Interracial Couple With Slavery Pre-Wedding Pics Deserve Donkeys of the Decade Distinction

 

 

Where is Charlemagne tha God and The Breakfast Club?


Where is “Isiah Factor Uncensored” and the “What Were They Thinking” segment?


The interracial couple who had a slavery theme to their pre-wedding pictures do not even deserve “Donkey of the Day” on “The Breakfast Club” radio program.


That couple needs “Donkeys of the Decade” for their tone-deaf photographs that disrespect the Black community in levels I have never seen.


In the pictures, the Black groom-to-be is shackled in chains and the White bride-to-be is his master that falls in love with her Mandingo man.


As one would expect, Black Twitter, Black media personalities and Black publications went off, especially on the Black man for obviously thinking such pictures would go uncriticized.


Black Enterprise reported, “An interracial couple is making headlines for their unique pre-wedding photos, and it’s not because the pictures stand out for their beauty or ambience of where the photos were taken.


“In fact, the Internet is having a field day slamming an engaged couple for the absurd idea to dress the Black man as a slave and his White fiancée as a plantation damsel in distress/slave owner who seemingly has saved the big ole’ Negro from a life of bondage.


“And the man’s got shackles on to spice up the mood acting in the pictures!”


While some media members like the great Madd Hatta of KTSU 90.9 FM in Houston hope that the pictures are a hoax and many others think the pictures are a call for attention, it should not matter.


While the bride is obviously as wrong as the day is long for posing as a slave master with her Negro lover, the main responsibility must fall on the “brother” to allow this to happen in the first place.


My ancestors who survived slavery like Solomon and Celia Huff would be turning over in their grave right now if that was their descendant in those engagement pictures mocking the brutal institution of slavery that they had to endure.


If I was tone-deaf enough to allow someone to photograph me as a slave, while my White fiancé acted as my master, I would not even be mad if my White friends slapped the mess out of me and disowned me.


Therefore, I would more than expect a roasting from my folks in the Black community.


In the current climate that we live in with poor race relations, it is more important for the Black community (if we so choose) to educate the uneducated on the realities of Black history and the current Black plight, which still includes systemic racism, police brutality and voter suppression.


Like many Black people, I understand if many in my community do not feel the need to educate some White people on race relations when the information is readily available for anyone who wants to learn about America’s original sin.

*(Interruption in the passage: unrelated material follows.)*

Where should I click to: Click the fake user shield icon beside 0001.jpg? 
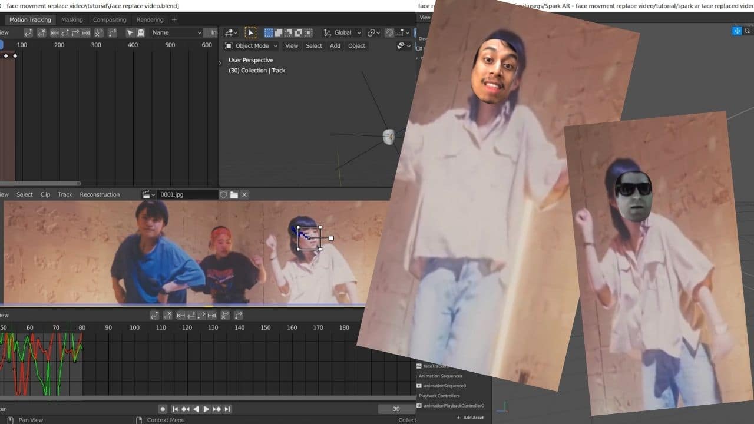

But no Black person on Earth should be encouraging any White person to act as if slavery was just some period in history and therefore no big deal.


As a matter of fact, even White people who are not Black history buffs, or history buffs period, know that mocking slavery will come across as ignorant and insensitive.


Furthermore, it does not take an expert in history to see that race relations are at a boiling point in this divided country.


And those divisions began with America’s original sin, slavery.


Black Americans are still dealing with the realities of slavery when it comes wealth, land ownership and other things.


And as a matter of fact, Black people still endured the horrors of slavery well into the 20th century when it comes to major American corporations purchasing prisoners from penitentiaries as slaves.


Long after slavery, Black prisoners built many Fortune 500 companies for free because the 13th Amendment allowed people to be enslaved if convicted of a crime.


Unfortunately, for Black people a crime could be not having a job or quitting a job without the White man’s approval.


As a result of that reality, many Black people still endured the harsh conditions of slavery in this country almost a century after the Emancipation Proclamation.


It was just slavery under another name.


And I know what racists will say.


Slavery happened decades and centuries ago.


Let’s move on.


It’s no big deal.


As a matter of fact, I do not even see color.


Well, what would the reaction be if the shoe was on the other foot?


What kind of reaction would occur if the Black man was featured as the slave master and the White woman as his slave?


What if the brother held a whip to his White female slave?


Furthermore, what would happen if a German man proposed to a Jewish woman and their engagement pictures took place in a mock concentration camp?


What if the engagement pictures had a gas chamber as the backdrop instead of a plantation?


Well, that German brother’s career would be over, and he would have to deal with being called an anti-Semite his entire life, and rightfully so.


One of the biggest problems with the current generation is the need for attention, the need to go viral on social media and the need for clout.


What should have been one of the best times of one’s life, getting married, will probably be an episode that this couple will never live down, and rightfully so.